Hacker News new | ask | show | jobs
by keithgabryelski 3390 days ago
Here is my take on this subject:

A Practical Guide to Character Sets and Encodings or: What’s all this about ASCII, Unicode and UTF-8?

https://medium.com/@keithgabryelski/a-practical-guide-to-cha...

2 comments

>Character Sets: a collection of characters associated with numeric values. These pairings are called “code points”.

This is very ambiguous definition and it can be very confusing. I sure there are many people who have read Joel Spolsky's Unicode intro and left confused.

Using ASCII as an example is confusing because ASCII character maps into several different Unicode concepts:

1. byte

2. code point

3. encoded character

4. grapheme

5. grapheme cluster

6. abstract character

7. user perceived character

Mapping from user perceived character to abstract characters is not total,injective, or surjective. Some abstract characters need more than one code point to express them. You can't split sequence of Unicode code points arbitrarily in code point boundaries, you must use grapheme clusters instead.

> 1. byte

Actually 'code unit', which may have any number of bits, depending on the encoding. Otherwise spot on.

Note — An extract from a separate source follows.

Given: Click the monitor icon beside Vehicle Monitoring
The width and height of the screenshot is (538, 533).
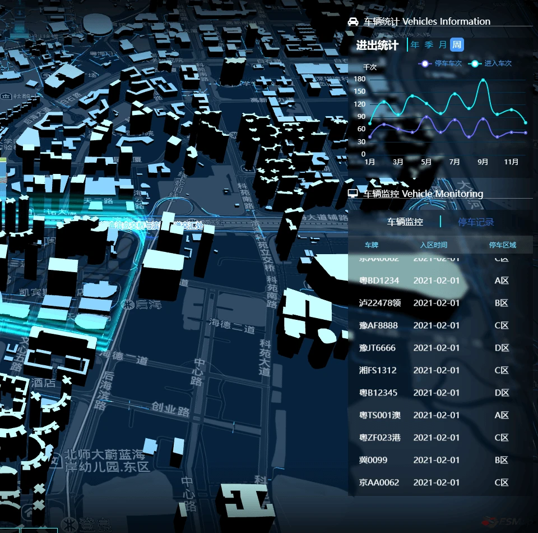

it's a practical guide, not comprehensive -- for most people this is a great start, especially if they are familiar with ASCII

you'll notice I didn't cover collation -- why? because explaining that would dilute process of understand UTF-x and UNICODE

It's pedagogically wrong and extremely misleading.

When people start with introduction like this, they end up thinking they have learned more than they actually have.

I point this out because I was one of those mislead by several previous articles explaining Unicode encoding the same wrong way as you did. When I ran into trouble and asked help, everybody around me was misguided the same way. I didn't know I had to dig into manuals because everybody explained that this is how it is. Then I had to teach everyone else that we had all learned it wrong.

Many people deal only with ascii or other easy western alphabets and they can work years with Unicode before they hit into trouble.

Please don't call code points "characters". This is wrong and/or confusing.

http://manishearth.github.io/blog/2017/01/14/stop-ascribing-...

The problem is mostly caused with how programming languages present text strings. There's usually a String class, with methods that say they manipulate characters. Usually, though, they either manipulate bytes, or manipulate code-points, and it's often not clear which.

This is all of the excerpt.